How to use DIGEN?

The most common usecase of using DIGEN is validating performance of a new method against the benchmark.

In order to use DIGEN, we first import the package:

from digen import Benchmark
benchmark = Benchmark()

The most common use case includes validation of a new method against DIGEN. First, we need to define our new classifier. For this example, we will use ExtraTreesClassifier from scikit-learn:

from sklearn.ensemble import ExtraTreesClassifier
est=ExtraTreesClassifier()

In order to benchmark a method, we need to define its parameters and their values. Please set the expected range of hyper parameters for your method below. For details, please refer to Optuna

def params_myParamScope(trial):
    params={
        'n_estimators' : trial.suggest_int('n_estimators',10,100),
        'criterion' : trial.suggest_categorical(name='criterion',choices=['gini', 'entropy']),
        'max_depth' : trial.suggest_int('max_depth', 1, 10),
    }
    return params

After defining distributions and scope of each of the hyperparameters, all we need to do is to perform optimizations on each of the DIGEN datasets in order to fairly compare its performance against predefined methods:

results=benchmark.optimize(est=est, 
                           parameter_scopes=params_myParamScope, 
                           storage='sqlite:///test.db',
                           local_cache_dir='.')

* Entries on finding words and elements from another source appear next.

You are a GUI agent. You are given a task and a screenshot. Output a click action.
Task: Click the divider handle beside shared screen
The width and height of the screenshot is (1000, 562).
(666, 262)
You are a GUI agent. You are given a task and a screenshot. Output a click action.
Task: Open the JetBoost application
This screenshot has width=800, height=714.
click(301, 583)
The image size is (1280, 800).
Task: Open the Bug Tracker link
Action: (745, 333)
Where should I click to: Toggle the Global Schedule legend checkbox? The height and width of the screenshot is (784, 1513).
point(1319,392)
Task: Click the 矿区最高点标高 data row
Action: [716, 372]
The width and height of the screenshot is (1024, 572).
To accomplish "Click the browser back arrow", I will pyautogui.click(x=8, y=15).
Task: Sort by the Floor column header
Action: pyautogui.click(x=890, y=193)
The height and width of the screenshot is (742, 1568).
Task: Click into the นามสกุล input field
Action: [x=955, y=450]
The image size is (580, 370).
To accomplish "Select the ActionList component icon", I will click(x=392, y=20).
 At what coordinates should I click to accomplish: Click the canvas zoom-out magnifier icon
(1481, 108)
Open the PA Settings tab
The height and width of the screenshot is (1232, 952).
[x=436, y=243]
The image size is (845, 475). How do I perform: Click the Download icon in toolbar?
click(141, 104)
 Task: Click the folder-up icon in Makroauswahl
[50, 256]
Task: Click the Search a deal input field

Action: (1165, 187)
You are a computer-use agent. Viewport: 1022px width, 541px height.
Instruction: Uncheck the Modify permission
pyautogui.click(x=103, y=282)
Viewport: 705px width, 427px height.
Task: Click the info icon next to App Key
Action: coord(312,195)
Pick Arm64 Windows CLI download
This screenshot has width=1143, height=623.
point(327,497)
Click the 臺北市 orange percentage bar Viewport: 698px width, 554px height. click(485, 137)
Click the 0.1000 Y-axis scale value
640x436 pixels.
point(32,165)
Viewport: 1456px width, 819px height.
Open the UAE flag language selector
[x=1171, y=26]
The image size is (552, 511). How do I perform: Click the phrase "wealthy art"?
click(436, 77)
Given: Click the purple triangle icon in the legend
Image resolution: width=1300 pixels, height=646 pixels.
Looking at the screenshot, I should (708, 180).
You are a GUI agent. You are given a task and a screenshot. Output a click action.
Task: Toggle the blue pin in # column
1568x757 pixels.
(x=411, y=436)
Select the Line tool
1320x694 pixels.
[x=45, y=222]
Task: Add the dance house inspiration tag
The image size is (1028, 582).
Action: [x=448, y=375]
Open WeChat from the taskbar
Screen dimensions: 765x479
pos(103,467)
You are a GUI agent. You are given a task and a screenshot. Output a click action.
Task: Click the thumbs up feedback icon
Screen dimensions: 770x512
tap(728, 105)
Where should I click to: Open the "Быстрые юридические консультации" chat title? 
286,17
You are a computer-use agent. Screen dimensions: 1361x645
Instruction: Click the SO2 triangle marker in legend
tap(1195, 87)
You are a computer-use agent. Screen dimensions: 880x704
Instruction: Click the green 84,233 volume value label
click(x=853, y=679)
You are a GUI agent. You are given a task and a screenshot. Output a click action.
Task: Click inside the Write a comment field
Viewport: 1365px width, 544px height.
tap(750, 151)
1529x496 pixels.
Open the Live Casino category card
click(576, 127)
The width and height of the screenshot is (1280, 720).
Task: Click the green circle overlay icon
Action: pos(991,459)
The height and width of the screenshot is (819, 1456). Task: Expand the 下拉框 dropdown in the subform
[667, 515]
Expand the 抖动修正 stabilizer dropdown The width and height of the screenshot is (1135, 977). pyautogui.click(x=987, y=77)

This command will initiate a benchmarking experiment with 200 optimizations per each of the datasets (it may take a while!). It is also possible to perform computations on a single dataset, e.g.:

results=benchmark.optimize(est=est, 
                           dataset='digen8_4426',
                           parameter_scopes=params_myParamScope, 
                           storage='sqlite:///test.db',
                           local_cache_dir='.')

DIGEN provides a comprehensive API with multiple visualizations, selections and full access and logging of the performed operations. For the reference, please check our Tutorial Advanced Tutorial.

Naming convention

Apart from numeric identifiers of the datasets, we are also using the following abbreviations for ML methods:

  • X - XGBoost,
  • L - LightGBM,
  • G - Gradient Boosting,
  • F - Random Forest,
  • S - Support Vector Classifier,
  • K - K-Nnearest Neighbors,
  • R - Logistic Regression,
  • D - Decision Tree.

The abbreviations used in DIGEN reflect the performance of tuned ML methods on a dataset created with a specific seed. The name of each dataset starts with letters determining the order of the performances of the tuned ML methods included in the experiment. If two or more ML methods have the same score, a hyphen is used to separate them. Multiple datasets may have the same order of the methods.

Storing ML experiments

We have adapted the following strategy to ensure the unique identification of the experiments. Each mathematical formula was represented as a string extracted from DEAP and was hashed using an MD5 algorithm.

The experiments are stored as studies in a SQLite dataset as Optuna storage (SQLite) in the following format digenNUM_SEED_method, where NUM stands for a dataset it, SEED - a random seed used as an initializer of the dataset and the methods, and method is a classifier that was used to analyze a dataset. In the supporting files within the package, some additional properties ma be found, such as methodUP and methodDOWN, which are two methods used to compete against each other, and hash that represents an MD5 shortcut of a mathematical formula. Hashing an equation doesn't guarantee a completely unique mathematical formula (e.g. swapping the operands in sum creates a different hash function, so as adding a meaningless addition of 0, or multiplication by 1). Nonetheless, it allows to identify redundancy and do not repeat steps that were already explored.